:: YOUR GOAL ::
Reproduce every entry exactly as shown.

:: INFORMATION SHOWN ::
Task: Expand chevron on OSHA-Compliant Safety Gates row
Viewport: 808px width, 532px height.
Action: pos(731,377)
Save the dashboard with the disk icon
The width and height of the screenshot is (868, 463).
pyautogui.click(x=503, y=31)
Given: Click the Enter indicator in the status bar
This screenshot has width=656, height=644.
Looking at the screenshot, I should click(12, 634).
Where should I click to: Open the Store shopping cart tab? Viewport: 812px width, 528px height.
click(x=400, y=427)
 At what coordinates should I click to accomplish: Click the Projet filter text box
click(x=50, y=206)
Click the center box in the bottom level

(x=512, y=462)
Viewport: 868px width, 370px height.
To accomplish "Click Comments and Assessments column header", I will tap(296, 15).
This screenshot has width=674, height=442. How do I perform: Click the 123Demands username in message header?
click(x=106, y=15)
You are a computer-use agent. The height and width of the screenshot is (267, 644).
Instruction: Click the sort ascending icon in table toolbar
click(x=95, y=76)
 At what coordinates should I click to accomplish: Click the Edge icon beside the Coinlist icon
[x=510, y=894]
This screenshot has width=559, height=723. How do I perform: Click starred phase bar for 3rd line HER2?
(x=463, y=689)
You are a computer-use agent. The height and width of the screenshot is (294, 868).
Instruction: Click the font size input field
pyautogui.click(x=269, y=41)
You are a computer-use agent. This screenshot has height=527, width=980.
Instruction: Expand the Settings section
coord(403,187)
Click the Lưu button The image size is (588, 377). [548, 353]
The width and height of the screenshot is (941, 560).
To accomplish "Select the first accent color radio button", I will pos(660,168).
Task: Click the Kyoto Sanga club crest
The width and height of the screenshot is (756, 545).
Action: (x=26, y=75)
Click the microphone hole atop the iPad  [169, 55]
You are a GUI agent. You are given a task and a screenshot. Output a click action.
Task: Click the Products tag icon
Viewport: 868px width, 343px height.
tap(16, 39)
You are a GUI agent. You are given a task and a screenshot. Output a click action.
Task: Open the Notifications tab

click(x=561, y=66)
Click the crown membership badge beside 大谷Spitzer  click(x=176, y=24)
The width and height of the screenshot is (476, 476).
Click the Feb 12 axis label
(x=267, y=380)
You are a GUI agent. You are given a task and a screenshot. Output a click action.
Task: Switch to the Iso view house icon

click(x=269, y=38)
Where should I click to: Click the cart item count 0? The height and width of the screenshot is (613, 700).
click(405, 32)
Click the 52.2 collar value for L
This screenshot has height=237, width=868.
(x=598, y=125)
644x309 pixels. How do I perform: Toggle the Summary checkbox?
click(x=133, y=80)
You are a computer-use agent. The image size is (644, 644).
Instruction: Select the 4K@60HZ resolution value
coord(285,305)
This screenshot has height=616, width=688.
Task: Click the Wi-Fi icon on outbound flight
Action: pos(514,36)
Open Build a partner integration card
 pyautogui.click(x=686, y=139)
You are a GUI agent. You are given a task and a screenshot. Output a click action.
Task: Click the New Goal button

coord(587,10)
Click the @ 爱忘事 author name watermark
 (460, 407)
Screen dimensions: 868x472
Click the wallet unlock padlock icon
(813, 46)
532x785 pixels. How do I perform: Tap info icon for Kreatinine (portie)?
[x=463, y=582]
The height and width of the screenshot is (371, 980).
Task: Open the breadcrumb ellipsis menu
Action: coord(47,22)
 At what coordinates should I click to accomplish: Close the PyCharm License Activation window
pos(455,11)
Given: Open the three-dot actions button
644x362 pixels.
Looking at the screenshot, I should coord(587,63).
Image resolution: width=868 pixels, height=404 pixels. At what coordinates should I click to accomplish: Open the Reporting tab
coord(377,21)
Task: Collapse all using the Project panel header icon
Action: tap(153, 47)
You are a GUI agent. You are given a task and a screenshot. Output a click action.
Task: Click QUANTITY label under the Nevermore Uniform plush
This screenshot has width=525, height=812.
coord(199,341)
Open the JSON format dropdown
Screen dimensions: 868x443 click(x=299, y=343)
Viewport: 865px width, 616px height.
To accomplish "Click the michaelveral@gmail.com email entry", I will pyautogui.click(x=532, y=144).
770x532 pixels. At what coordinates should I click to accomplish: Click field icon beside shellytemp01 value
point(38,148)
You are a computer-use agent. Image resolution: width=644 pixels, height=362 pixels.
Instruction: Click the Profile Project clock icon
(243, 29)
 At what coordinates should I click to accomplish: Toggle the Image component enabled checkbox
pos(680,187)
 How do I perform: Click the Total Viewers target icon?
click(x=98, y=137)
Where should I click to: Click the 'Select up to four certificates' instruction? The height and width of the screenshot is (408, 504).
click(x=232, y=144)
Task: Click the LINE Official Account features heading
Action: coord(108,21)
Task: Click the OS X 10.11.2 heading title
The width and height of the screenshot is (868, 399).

:: RESULT OF THE EXERCISE ::
Task: Expand chevron on OSHA-Compliant Safety Gates row
Viewport: 808px width, 532px height.
Action: pos(731,377)
Save the dashboard with the disk icon
The width and height of the screenshot is (868, 463).
pyautogui.click(x=503, y=31)
Given: Click the Enter indicator in the status bar
This screenshot has width=656, height=644.
Looking at the screenshot, I should click(12, 634).
Where should I click to: Open the Store shopping cart tab? Viewport: 812px width, 528px height.
click(x=400, y=427)
 At what coordinates should I click to accomplish: Click the Projet filter text box
click(x=50, y=206)
Click the center box in the bottom level

(x=512, y=462)
Viewport: 868px width, 370px height.
To accomplish "Click Comments and Assessments column header", I will tap(296, 15).
This screenshot has width=674, height=442. How do I perform: Click the 123Demands username in message header?
click(x=106, y=15)
You are a computer-use agent. The height and width of the screenshot is (267, 644).
Instruction: Click the sort ascending icon in table toolbar
click(x=95, y=76)
 At what coordinates should I click to accomplish: Click the Edge icon beside the Coinlist icon
[x=510, y=894]
This screenshot has width=559, height=723. How do I perform: Click starred phase bar for 3rd line HER2?
(x=463, y=689)
You are a computer-use agent. The height and width of the screenshot is (294, 868).
Instruction: Click the font size input field
pyautogui.click(x=269, y=41)
You are a computer-use agent. This screenshot has height=527, width=980.
Instruction: Expand the Settings section
coord(403,187)
Click the Lưu button The image size is (588, 377). [548, 353]
The width and height of the screenshot is (941, 560).
To accomplish "Select the first accent color radio button", I will pos(660,168).
Task: Click the Kyoto Sanga club crest
The width and height of the screenshot is (756, 545).
Action: (x=26, y=75)
Click the microphone hole atop the iPad  [169, 55]
You are a GUI agent. You are given a task and a screenshot. Output a click action.
Task: Click the Products tag icon
Viewport: 868px width, 343px height.
tap(16, 39)
You are a GUI agent. You are given a task and a screenshot. Output a click action.
Task: Open the Notifications tab

click(x=561, y=66)
Click the crown membership badge beside 大谷Spitzer  click(x=176, y=24)
The width and height of the screenshot is (476, 476).
Click the Feb 12 axis label
(x=267, y=380)
You are a GUI agent. You are given a task and a screenshot. Output a click action.
Task: Switch to the Iso view house icon

click(x=269, y=38)
Where should I click to: Click the cart item count 0? The height and width of the screenshot is (613, 700).
click(405, 32)
Click the 52.2 collar value for L
This screenshot has height=237, width=868.
(x=598, y=125)
644x309 pixels. How do I perform: Toggle the Summary checkbox?
click(x=133, y=80)
You are a computer-use agent. The image size is (644, 644).
Instruction: Select the 4K@60HZ resolution value
coord(285,305)
This screenshot has height=616, width=688.
Task: Click the Wi-Fi icon on outbound flight
Action: pos(514,36)
Open Build a partner integration card
 pyautogui.click(x=686, y=139)
You are a GUI agent. You are given a task and a screenshot. Output a click action.
Task: Click the New Goal button

coord(587,10)
Click the @ 爱忘事 author name watermark
 (460, 407)
Screen dimensions: 868x472
Click the wallet unlock padlock icon
(813, 46)
532x785 pixels. How do I perform: Tap info icon for Kreatinine (portie)?
[x=463, y=582]
The height and width of the screenshot is (371, 980).
Task: Open the breadcrumb ellipsis menu
Action: coord(47,22)
 At what coordinates should I click to accomplish: Close the PyCharm License Activation window
pos(455,11)
Given: Open the three-dot actions button
644x362 pixels.
Looking at the screenshot, I should coord(587,63).
Image resolution: width=868 pixels, height=404 pixels. At what coordinates should I click to accomplish: Open the Reporting tab
coord(377,21)
Task: Collapse all using the Project panel header icon
Action: tap(153, 47)
You are a GUI agent. You are given a task and a screenshot. Output a click action.
Task: Click QUANTITY label under the Nevermore Uniform plush
This screenshot has width=525, height=812.
coord(199,341)
Open the JSON format dropdown
Screen dimensions: 868x443 click(x=299, y=343)
Viewport: 865px width, 616px height.
To accomplish "Click the michaelveral@gmail.com email entry", I will pyautogui.click(x=532, y=144).
770x532 pixels. At what coordinates should I click to accomplish: Click field icon beside shellytemp01 value
point(38,148)
You are a computer-use agent. Image resolution: width=644 pixels, height=362 pixels.
Instruction: Click the Profile Project clock icon
(243, 29)
 At what coordinates should I click to accomplish: Toggle the Image component enabled checkbox
pos(680,187)
 How do I perform: Click the Total Viewers target icon?
click(x=98, y=137)
Where should I click to: Click the 'Select up to four certificates' instruction? The height and width of the screenshot is (408, 504).
click(x=232, y=144)
Task: Click the LINE Official Account features heading
Action: coord(108,21)
Task: Click the OS X 10.11.2 heading title
The width and height of the screenshot is (868, 399).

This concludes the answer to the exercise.